Abstract

To determine the significance of anti-U1 RNP antibodies in the cerebrospinal fluid (CSF) of patients with systemic lupus erythematosus (SLE) or mixed connective tissue disease (MCTD) who have central neuropsychiatric SLE (NPSLE). The frequency of antinuclear antibodies including anti-U1 RNP antibodies in the sera and CSF of 24 patients with SLE and 4 patients with MCTD, all of whom had neuropsychiatric syndromes, was determined using an RNA immunoprecipitation assay and an enzyme-linked immunosorbent assay. The frequency of anti-U1 RNP antibodies in the CSF of patients with central NPSLE was examined, and the anti-U1 RNP index ([CSF anti-U1 RNP antibodies/serum anti-U1 RNP antibodies]/[CSF IgG/serum IgG]) was compared with CSF interleukin-6 (IL-6) levels and the albumin quotient (Qalb, an indicator of blood-brain barrier damage).
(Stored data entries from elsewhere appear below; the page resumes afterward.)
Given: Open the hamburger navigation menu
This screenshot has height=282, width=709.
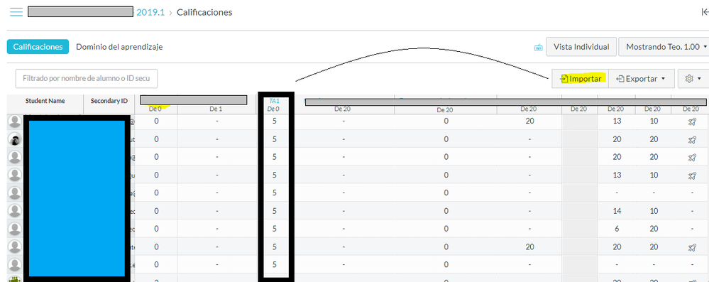Looking at the screenshot, I should pos(16,12).
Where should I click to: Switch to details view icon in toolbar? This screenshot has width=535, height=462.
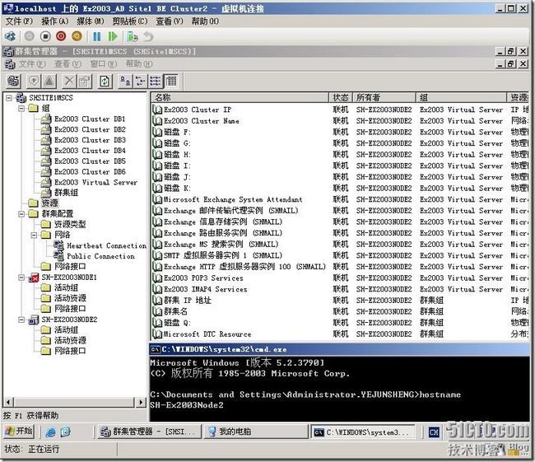coord(170,81)

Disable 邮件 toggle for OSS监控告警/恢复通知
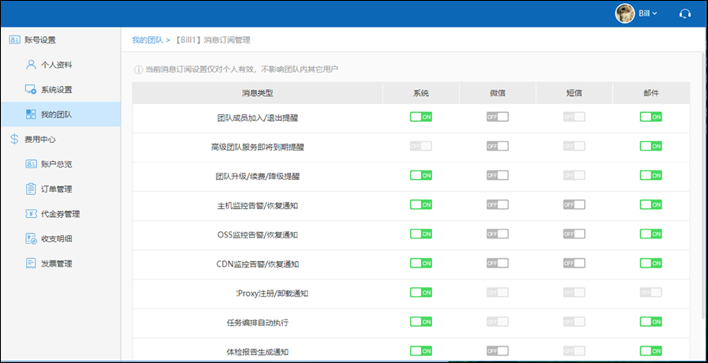(x=650, y=234)
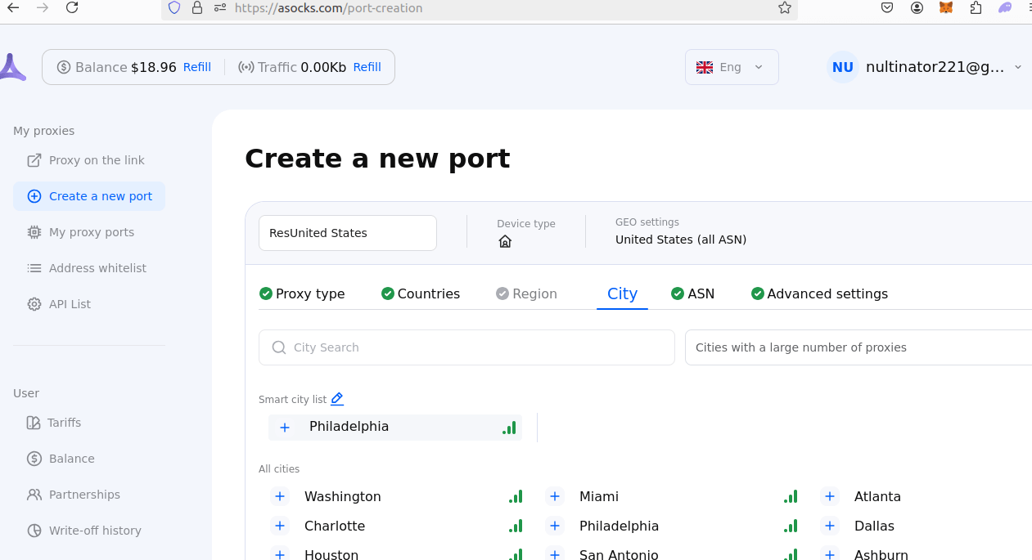Viewport: 1032px width, 560px height.
Task: Click the Philadelphia signal strength bars in smart list
Action: coord(509,428)
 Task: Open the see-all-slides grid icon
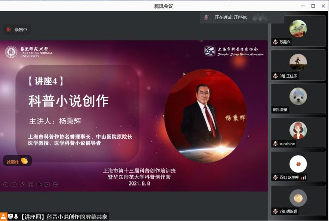31,184
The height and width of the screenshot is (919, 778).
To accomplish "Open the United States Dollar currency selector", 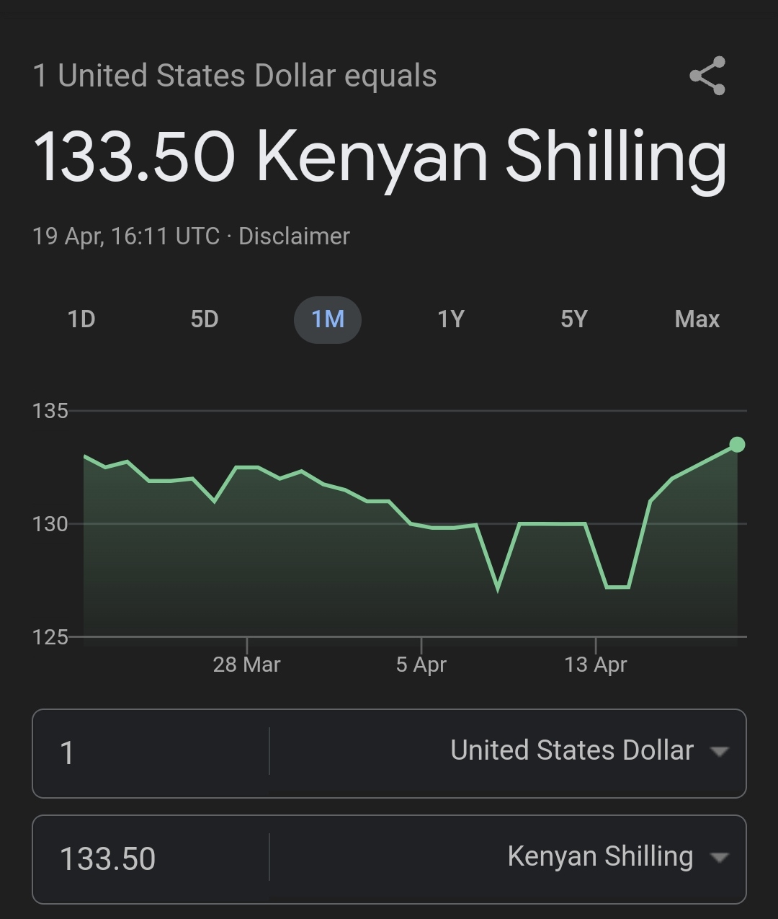I will (x=572, y=751).
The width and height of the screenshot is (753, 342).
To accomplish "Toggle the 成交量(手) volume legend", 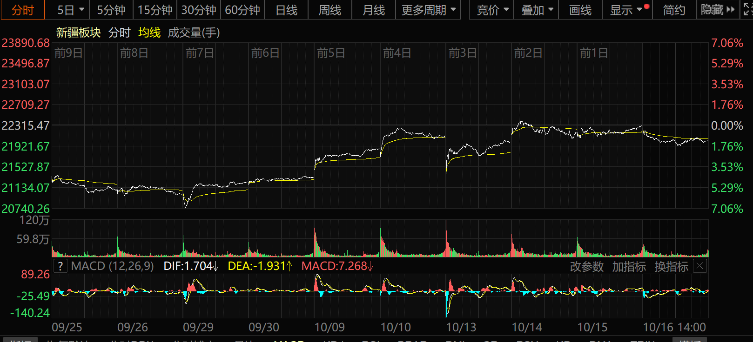I will [x=194, y=33].
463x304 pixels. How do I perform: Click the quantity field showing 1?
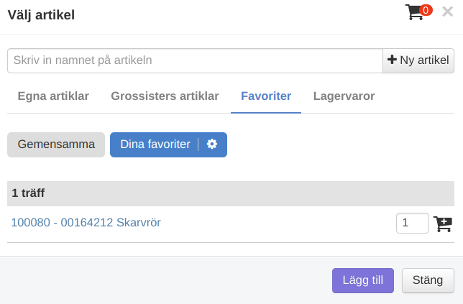click(x=412, y=224)
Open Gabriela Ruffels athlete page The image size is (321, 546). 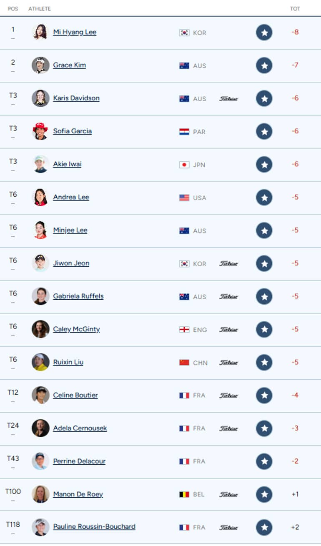78,296
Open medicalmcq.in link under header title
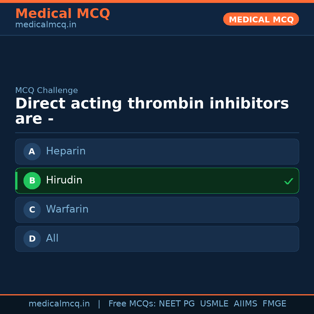314x314 pixels. (x=46, y=25)
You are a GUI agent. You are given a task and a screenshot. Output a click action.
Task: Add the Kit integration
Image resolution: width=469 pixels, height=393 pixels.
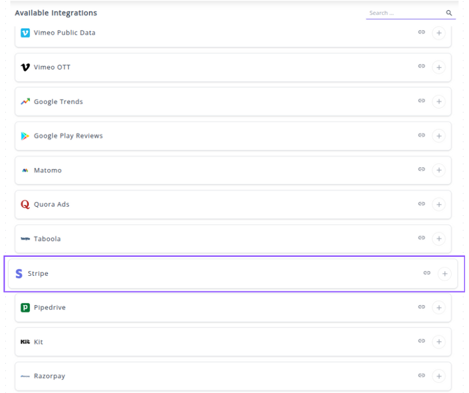coord(439,342)
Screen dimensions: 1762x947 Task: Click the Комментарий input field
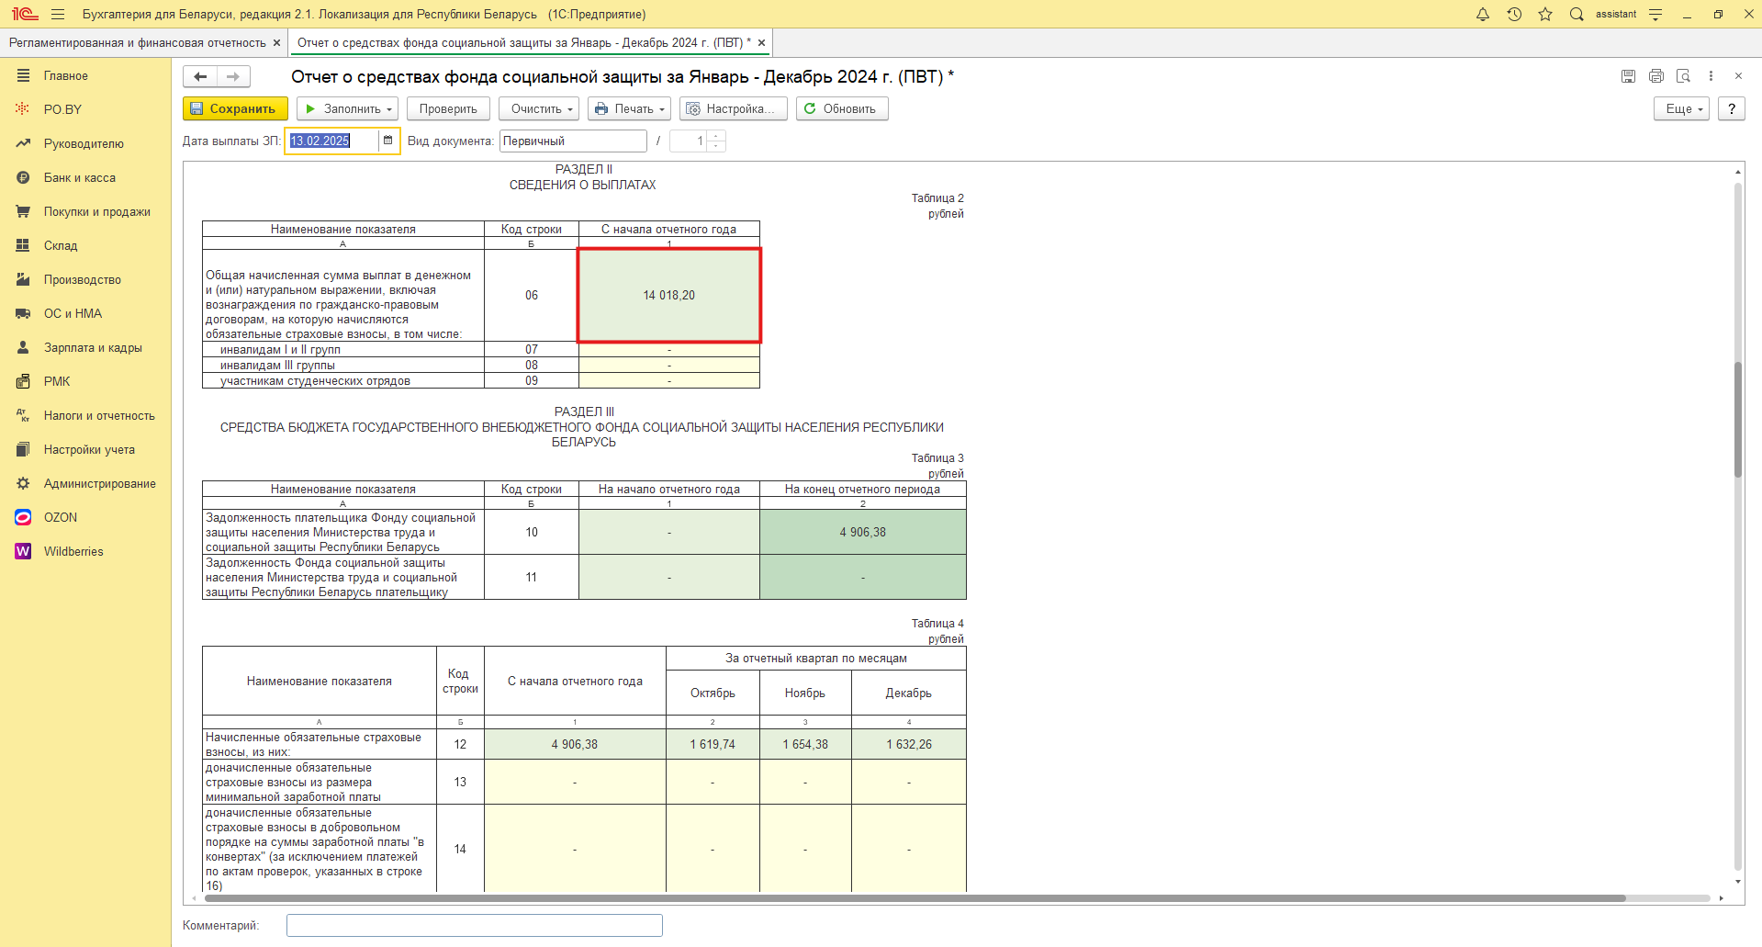pyautogui.click(x=474, y=925)
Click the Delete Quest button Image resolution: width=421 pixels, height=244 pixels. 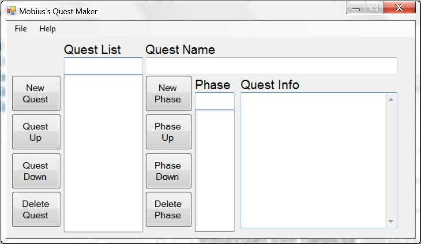pos(36,209)
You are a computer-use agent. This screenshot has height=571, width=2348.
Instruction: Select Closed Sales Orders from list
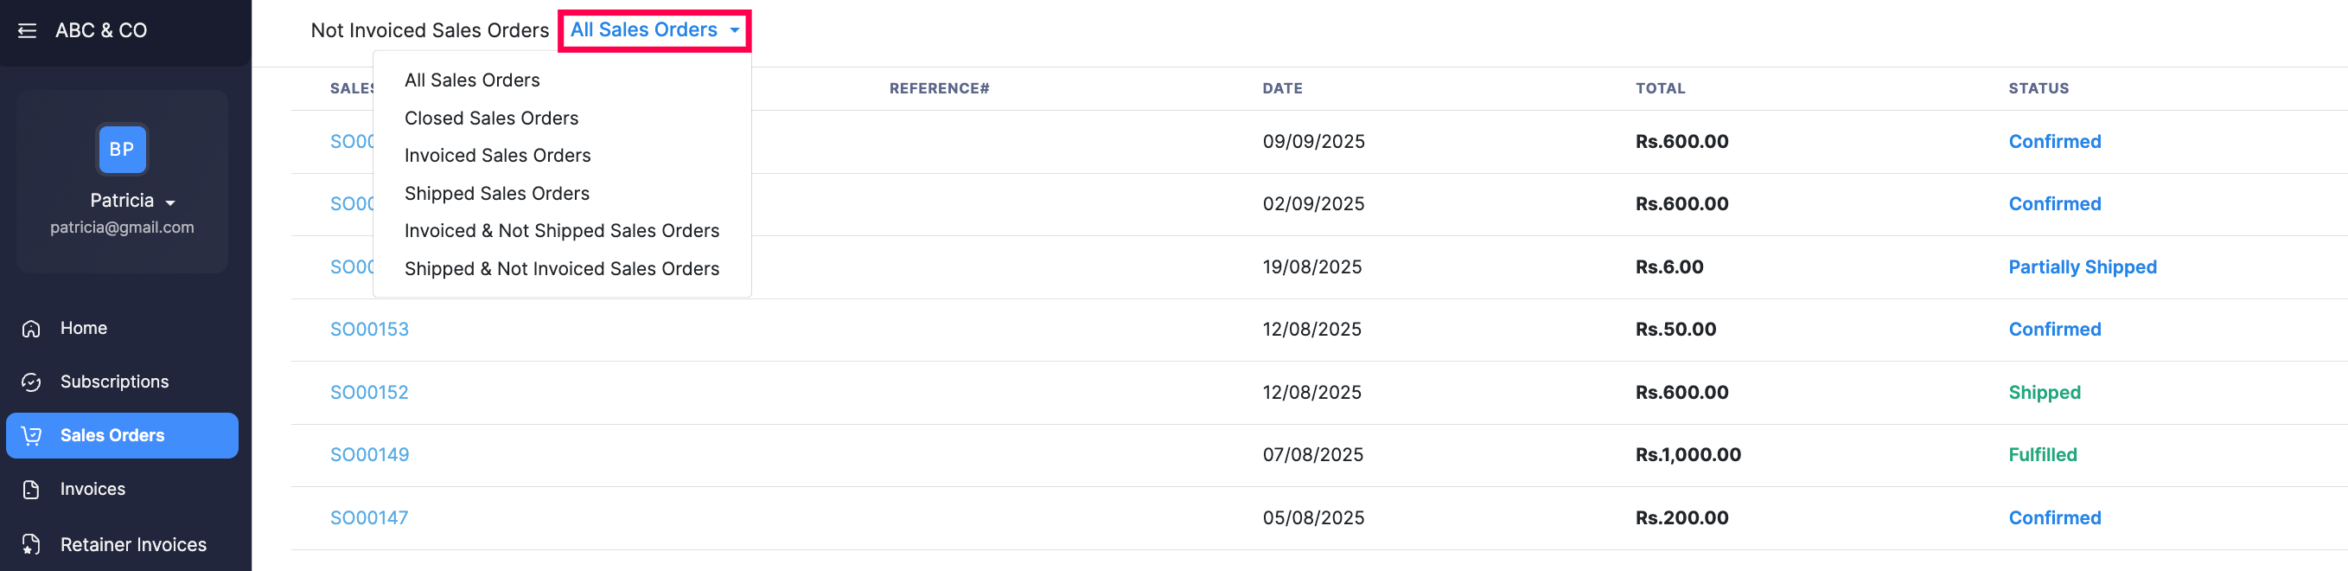click(x=490, y=119)
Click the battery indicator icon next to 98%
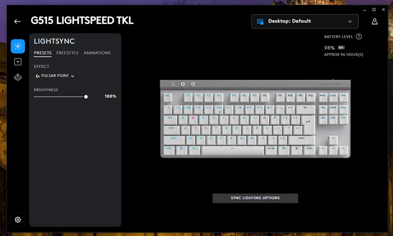The width and height of the screenshot is (393, 236). 341,48
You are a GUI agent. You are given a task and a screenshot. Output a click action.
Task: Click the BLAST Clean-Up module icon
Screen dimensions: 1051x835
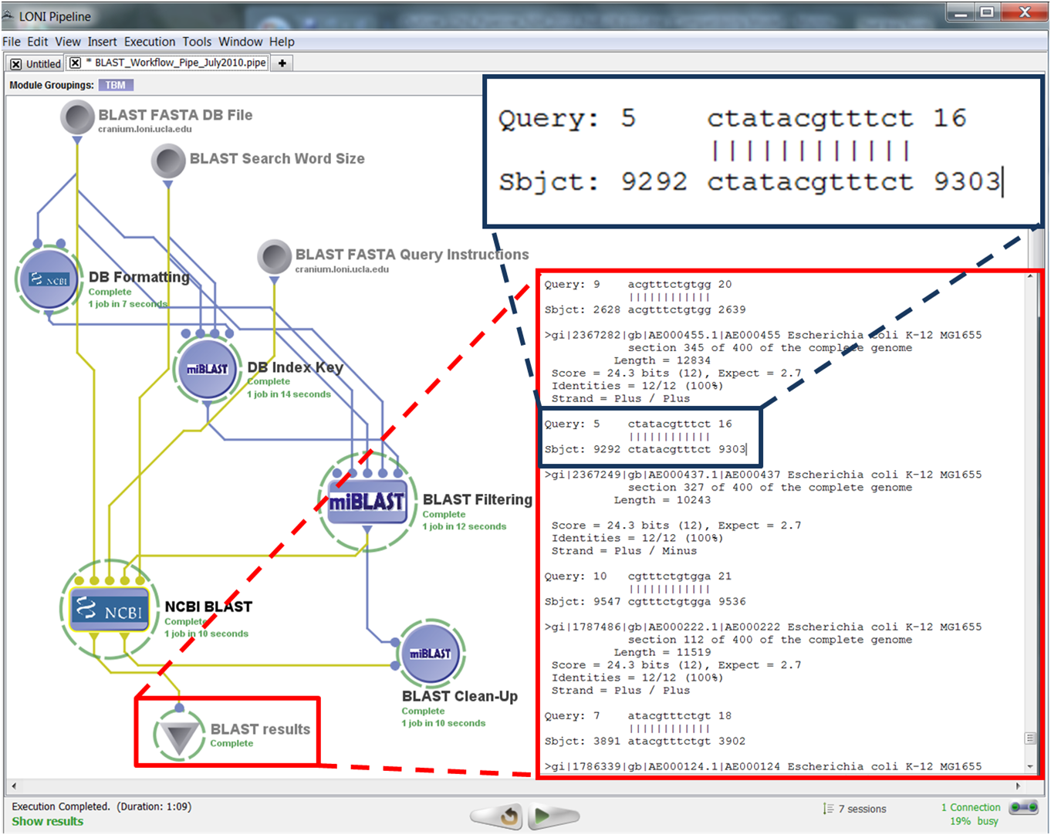430,654
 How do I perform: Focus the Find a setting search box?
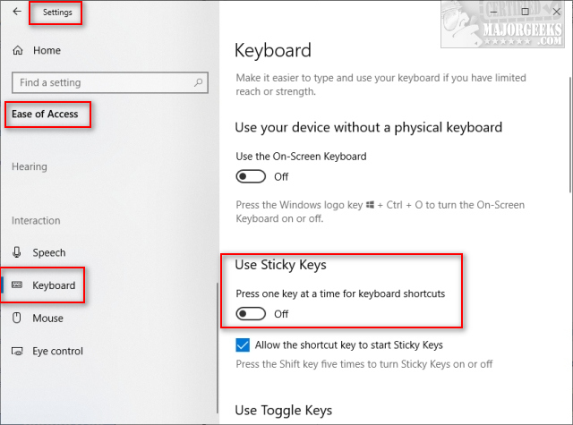pyautogui.click(x=98, y=82)
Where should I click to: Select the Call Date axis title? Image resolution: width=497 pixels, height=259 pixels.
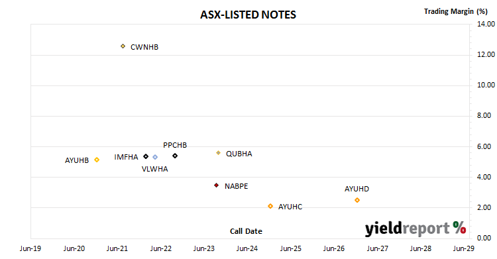pos(246,231)
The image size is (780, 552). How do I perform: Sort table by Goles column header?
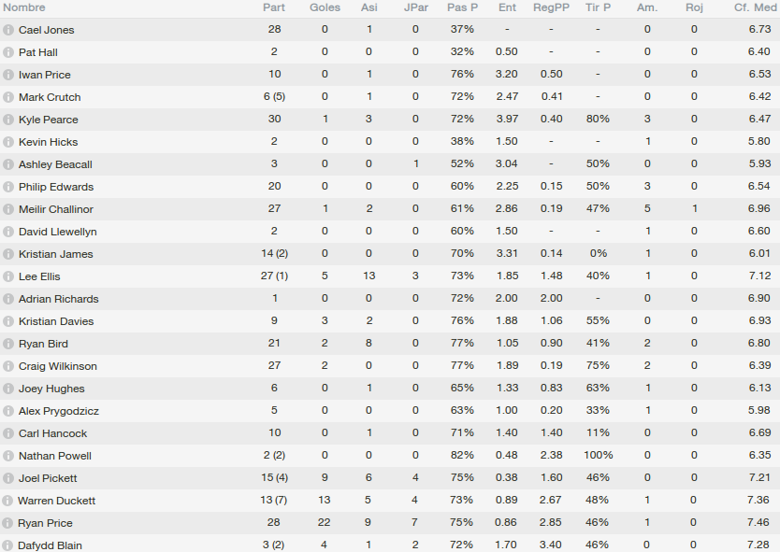pyautogui.click(x=325, y=7)
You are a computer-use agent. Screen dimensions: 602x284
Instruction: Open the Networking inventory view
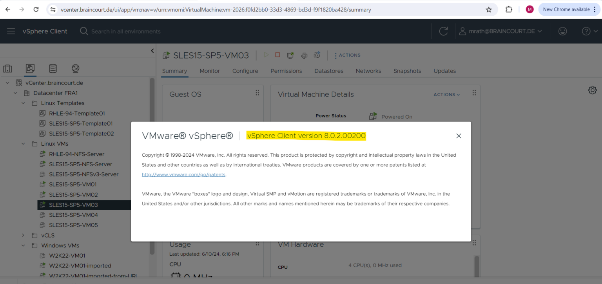[75, 68]
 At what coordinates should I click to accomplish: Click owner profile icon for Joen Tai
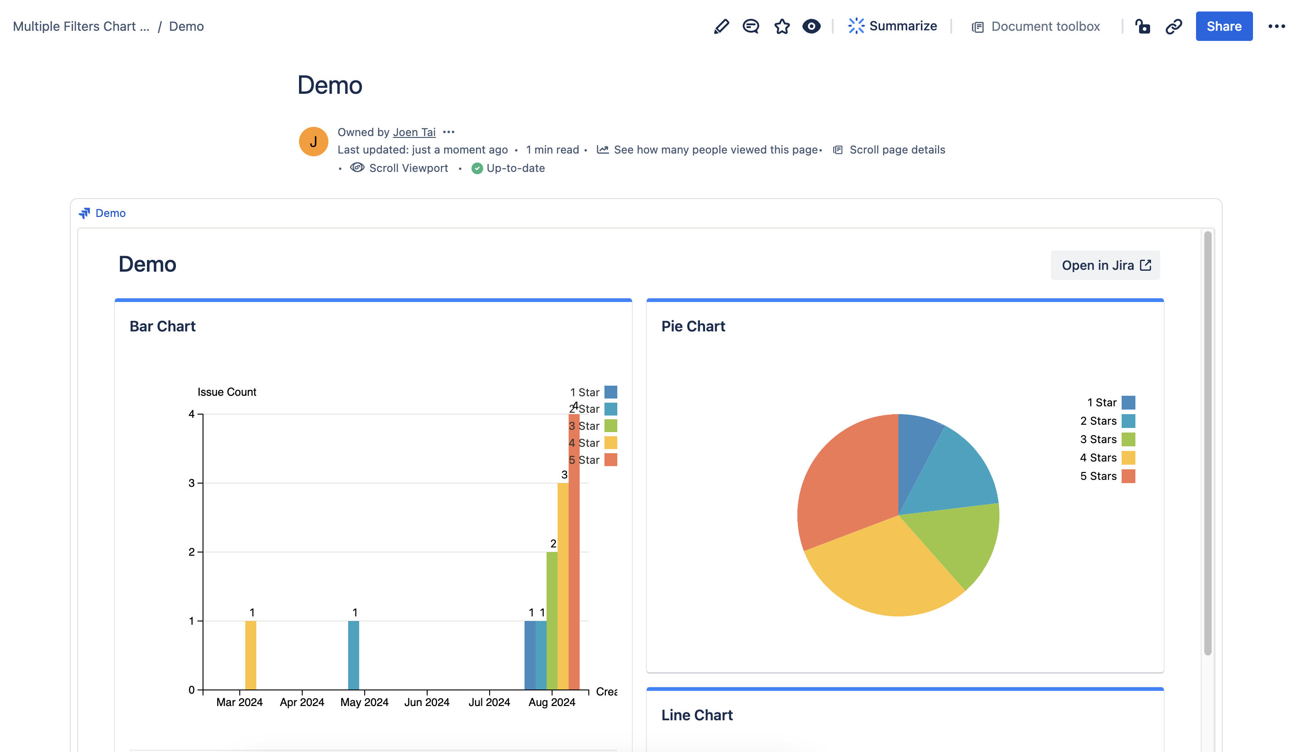click(x=314, y=141)
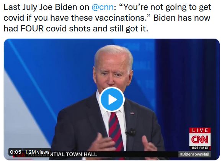222x161 pixels.
Task: Click the clip-on lapel microphone
Action: coord(131,132)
CSF and serum antibodies against U1-70K, U1-A, and U1-C, including autoantigenic regions, were examined, and the U1-70K, U1-A, and U1-C indices as well as the anti-U1 RNP index were calculated. CSF anti-U1 RNP antibodies with an increased anti-U1 RNP index showed 64.3% sensitivity and 92.9% specificity for central NPSLE. The anti-U1 RNP index did not correlate with CSF IL-6 levels or the Qalb. The anti-U1-70K index was higher than the anti-U1-A and anti-U1-C indices in the CSF of anti-U1 RNP antibody-positive patients with central NPSLE. The major autoantigenic region for CSF anti-U1-70K antibodies appeared to be localized in U1-70K amino acid 141-164 residue within the RNA-binding domain. The frequency of anti-U1 RNP antibodies in the CSF and the anti-U1 RNP index are useful indicators of central NPSLE in anti-U1 RNP antibody-positive patients. The predominance of anti-U1-70K antibodies in CSF suggests intrathecal anti-U1 RNP antibody production.